米国務長官、インドネシアにイスラエルとの正常化を打診

米国務長官、インドネシアにイスラエルとの正常化を打診
https://www.nikkei.com/article/DGXZQOGM27AVX0X21C21A2000000/

 ※ インドネシアが、イスラエルを承認していない話しは、知らんかった…。

 ※ 下記の地図を見ると、たぶんマレーシアもだな…。

『【ジャカルタ=谷翔太朗】ブリンケン米国務長官が12月中旬、インドネシアのルトノ外相との会談でイスラエルとの外交関係の正常化を打診していたことがわかった。イスラム教徒人口で世界最多のインドネシアはイスラエルを承認していない。バイデン米政権の中東政策がトランプ前米政権と同様にイスラエル寄りだと受け止められれば、世界のイスラム社会が反発を強めかねない。

インドネシア外務省の広報官によると、ブリンケン氏がルトノ氏と14日にジャカルタで会談した際、イスラエルとの正常化の可能性を巡る話題を持ち出した。これに対しルトノ氏は「インドネシアはパレスチナ人とともに、正義と独立のため戦い続けるという、パレスチナに対するインドネシアの一貫した立場を伝えた」(広報官)といい、現時点で正常化を拒否する姿勢をみせた。

14日の記者会見で、ブリンケン氏とルトノ氏はイスラエルについて言及しなかった。

イスラエルは1948年の建国以来、同国や近隣に住む、イスラム教徒が多いパレスチナ人を圧迫してきた。中東のアラブ諸国は同胞のイスラム教徒を支援する名目でイスラエルと何度も砲火を交え、多くの国がなお外交関係を持っていない。

インドネシアは東南アジアの非アラブ国家だが、約2億7000万人の人口の大半がイスラム教徒で、パレスチナとの連帯を表明し、イスラエルを承認していない。
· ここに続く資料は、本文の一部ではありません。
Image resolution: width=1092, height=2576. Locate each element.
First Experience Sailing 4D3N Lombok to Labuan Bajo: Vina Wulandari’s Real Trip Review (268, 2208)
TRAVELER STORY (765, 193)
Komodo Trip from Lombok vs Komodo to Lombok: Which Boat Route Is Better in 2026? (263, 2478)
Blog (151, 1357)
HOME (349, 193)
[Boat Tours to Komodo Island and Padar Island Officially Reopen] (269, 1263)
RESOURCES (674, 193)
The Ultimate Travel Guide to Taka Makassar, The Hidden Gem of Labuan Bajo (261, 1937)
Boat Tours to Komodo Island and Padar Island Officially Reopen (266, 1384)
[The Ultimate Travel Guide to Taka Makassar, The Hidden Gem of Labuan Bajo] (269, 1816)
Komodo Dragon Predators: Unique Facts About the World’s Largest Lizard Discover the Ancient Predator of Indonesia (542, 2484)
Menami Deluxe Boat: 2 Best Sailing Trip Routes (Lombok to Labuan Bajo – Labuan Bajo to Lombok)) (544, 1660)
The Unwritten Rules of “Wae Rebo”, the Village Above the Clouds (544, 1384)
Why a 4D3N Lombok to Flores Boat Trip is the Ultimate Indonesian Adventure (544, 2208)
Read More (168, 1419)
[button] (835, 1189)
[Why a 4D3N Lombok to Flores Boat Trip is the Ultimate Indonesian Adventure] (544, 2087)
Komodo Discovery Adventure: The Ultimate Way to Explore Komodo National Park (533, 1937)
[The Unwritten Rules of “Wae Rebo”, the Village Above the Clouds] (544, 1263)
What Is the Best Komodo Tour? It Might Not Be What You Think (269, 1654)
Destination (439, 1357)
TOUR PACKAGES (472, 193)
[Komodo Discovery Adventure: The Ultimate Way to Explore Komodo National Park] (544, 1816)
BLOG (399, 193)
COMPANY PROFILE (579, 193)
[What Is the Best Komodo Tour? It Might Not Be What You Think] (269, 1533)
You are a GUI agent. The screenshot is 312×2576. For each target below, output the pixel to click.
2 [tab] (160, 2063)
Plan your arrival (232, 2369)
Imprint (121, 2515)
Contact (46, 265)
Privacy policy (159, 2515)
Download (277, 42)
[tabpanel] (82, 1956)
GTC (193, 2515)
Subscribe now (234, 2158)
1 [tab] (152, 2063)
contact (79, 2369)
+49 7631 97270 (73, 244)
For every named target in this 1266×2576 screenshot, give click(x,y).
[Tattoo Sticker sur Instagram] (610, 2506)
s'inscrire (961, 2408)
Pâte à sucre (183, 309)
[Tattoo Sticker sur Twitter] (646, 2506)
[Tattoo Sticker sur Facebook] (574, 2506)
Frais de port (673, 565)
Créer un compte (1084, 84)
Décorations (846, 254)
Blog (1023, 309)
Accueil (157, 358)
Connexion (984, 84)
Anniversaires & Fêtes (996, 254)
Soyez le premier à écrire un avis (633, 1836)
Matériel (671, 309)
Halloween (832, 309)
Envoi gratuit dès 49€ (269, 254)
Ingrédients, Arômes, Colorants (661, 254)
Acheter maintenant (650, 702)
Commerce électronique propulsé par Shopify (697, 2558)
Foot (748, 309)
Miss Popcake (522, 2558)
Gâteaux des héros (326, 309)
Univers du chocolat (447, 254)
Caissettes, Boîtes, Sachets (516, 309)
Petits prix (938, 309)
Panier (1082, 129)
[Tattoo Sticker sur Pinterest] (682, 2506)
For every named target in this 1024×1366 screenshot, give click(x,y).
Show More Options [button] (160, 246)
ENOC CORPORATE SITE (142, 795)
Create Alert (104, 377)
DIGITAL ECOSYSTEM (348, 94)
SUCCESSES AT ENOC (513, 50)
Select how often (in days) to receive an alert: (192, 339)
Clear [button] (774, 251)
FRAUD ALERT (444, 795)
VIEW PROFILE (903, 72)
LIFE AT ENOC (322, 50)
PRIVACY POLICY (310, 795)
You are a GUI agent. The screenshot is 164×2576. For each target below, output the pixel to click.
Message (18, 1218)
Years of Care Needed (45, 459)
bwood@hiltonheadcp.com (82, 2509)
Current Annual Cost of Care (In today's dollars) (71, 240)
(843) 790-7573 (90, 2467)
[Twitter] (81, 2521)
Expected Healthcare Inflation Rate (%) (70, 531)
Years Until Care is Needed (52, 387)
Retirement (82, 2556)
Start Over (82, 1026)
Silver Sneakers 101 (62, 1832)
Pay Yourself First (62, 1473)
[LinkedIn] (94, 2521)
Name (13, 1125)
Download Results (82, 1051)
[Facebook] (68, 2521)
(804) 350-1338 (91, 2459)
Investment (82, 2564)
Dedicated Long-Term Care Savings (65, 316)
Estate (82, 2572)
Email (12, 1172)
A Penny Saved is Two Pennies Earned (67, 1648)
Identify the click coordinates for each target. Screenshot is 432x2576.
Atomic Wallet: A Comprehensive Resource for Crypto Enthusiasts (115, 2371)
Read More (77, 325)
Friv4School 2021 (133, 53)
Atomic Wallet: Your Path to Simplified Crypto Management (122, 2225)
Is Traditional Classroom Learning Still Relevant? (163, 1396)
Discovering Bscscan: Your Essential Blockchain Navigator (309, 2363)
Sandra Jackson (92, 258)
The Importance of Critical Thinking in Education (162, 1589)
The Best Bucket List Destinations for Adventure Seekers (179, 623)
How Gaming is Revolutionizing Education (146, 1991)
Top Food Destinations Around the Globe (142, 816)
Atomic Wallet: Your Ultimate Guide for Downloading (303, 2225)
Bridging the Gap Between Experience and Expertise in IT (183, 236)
ブリンケン氏の打診を最初に伝えた米ニュースサイト、アクシオスによると、バイデン政権は中東域外のイスラム圏の国とイスラエルの正常化を視野に同国の当局者と協議しており、そのなかでインドネシアが浮上した。インドネシアはイスラム協力機構(OIC)などの国際組織の有力メンバーで、イスラム社会への影響力が大きい。

米国のトランプ前政権はアラブ首長国連邦(UAE)、バーレーン、スーダン、モロッコのアラブ4カ国とイスラエルの正常化合意を仲介し、イスラエル寄りの新たな中東和平案を発表した。バイデン政権は2国間関係の正常化の拡大という形でイスラエルの安全保障に寄与する構えだと、アクシオスは報じている。

米国はこれまでにもインドネシアとイスラエルの正常化を模索していた。トランプ前政権下の2020年12月には米国際開発金融公社のボーラー最高経営責任者(CEO)が米ブルームバーグとのインタビューで、イスラエルとの関係を強化すればインドネシアに対する公社の投資を増やす用意がある、と発言した。

トランプ前米政権は支持基盤のキリスト教保守派が求めるイスラエルの「安全」を確保するため、同国寄りの中東政策を採用した。米国の産油量が増え、中東産油国への関心が薄れていた背景もある。バイデン政権も12月にイラク駐留米軍の戦闘任務を終了させるなど、中東のイスラム世界と距離を置く姿勢をみせていた。』